The directive will impact some 27,000 of the 80,000 people still displaced after the accident, which was the worst nuclear disaster in Japanese history. The meltdown in three of the nuclear plant’s reactors was caused by a magnitude 9 earthquake which struck off the coast of Japan and triggered a powerful tsunami that killed over 18,000 people and leveled one million buildings.

A survey conducted last year by the government found that over half of Fukushima’s former residents said they wouldn’t return, with fears of radiation among the main reasons cited. Former citizens were also worried about the safety of the nuclear plant, which will take 40 years to dismantle. Earlier this week, the company charged with cleaning up the site said its efforts to probe the site fail repeatedly due to massively high levels of radiation.

But radiation isn’t the only threat facing those who are being forced to return.

According to the New York Times, hundreds of toxic wild boars have been roaming the region and while boar is a delicacy in Japan, no one will want to eat these animals. According to tests conducted by the Japanese government, some boars contain radioactive material 300 times higher than safety standards.

REQUIRED TASKS:
a) Rewrite the stretch of the Fukushima passage from "A survey conducted" through "levels of radiation.", changing "survey" to "poll".
b) Write what comes next in the article about returning to Fukushima, picking up after its final sentence.

Saved data entries:
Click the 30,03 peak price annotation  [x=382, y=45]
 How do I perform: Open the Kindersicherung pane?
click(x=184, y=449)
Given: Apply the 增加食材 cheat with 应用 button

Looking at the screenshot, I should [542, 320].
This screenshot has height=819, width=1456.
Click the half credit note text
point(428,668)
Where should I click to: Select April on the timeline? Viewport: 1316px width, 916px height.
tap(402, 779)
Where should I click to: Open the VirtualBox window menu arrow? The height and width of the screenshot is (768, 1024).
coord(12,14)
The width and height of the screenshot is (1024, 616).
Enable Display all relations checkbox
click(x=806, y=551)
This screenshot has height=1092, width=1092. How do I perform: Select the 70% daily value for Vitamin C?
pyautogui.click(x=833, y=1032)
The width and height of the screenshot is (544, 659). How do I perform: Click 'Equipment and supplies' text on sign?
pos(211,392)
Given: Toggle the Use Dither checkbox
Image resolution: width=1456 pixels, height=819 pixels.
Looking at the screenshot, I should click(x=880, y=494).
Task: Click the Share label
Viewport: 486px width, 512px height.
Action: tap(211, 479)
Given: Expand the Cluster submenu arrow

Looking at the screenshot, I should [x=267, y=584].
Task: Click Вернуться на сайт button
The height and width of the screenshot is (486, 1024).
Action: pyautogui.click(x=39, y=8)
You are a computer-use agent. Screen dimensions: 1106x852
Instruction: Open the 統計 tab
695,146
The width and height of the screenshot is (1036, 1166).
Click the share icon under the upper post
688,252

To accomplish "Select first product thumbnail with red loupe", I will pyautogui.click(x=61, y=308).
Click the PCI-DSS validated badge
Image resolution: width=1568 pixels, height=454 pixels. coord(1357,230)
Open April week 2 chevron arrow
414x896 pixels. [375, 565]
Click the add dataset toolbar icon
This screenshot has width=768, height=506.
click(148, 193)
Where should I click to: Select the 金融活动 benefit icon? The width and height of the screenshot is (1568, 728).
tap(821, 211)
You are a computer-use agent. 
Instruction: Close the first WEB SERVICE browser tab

ANSWERS TO THE TASKS:
a)
A poll conducted last year by the government found that over half of Fukushima’s former residents said they wouldn’t return, with fears of radiation among the main reasons cited. Former citizens were also worried about the safety of the nuclear plant, which will take 40 years to dismantle. Earlier this week, the company charged with cleaning up the site said its efforts to probe the site fail repeatedly due to massively high levels of radiation.

b)
Boars are typically slow to approach humans, but according to officials monitoring the situation, the toxic boars near the Fukushima plant have become settled in abandoned homes and no longer fear humans — leading some to suggest they could attack those who return.

As well as radioactive wild boar, the area has become home to colonies of rats, which have taken over supermarkets, and packs of unkempt dogs roaming the streets. Just as happened in Chernobyl following its nuclear disaster in 1986, the evacuated areas has become a haven for all types of wildlife.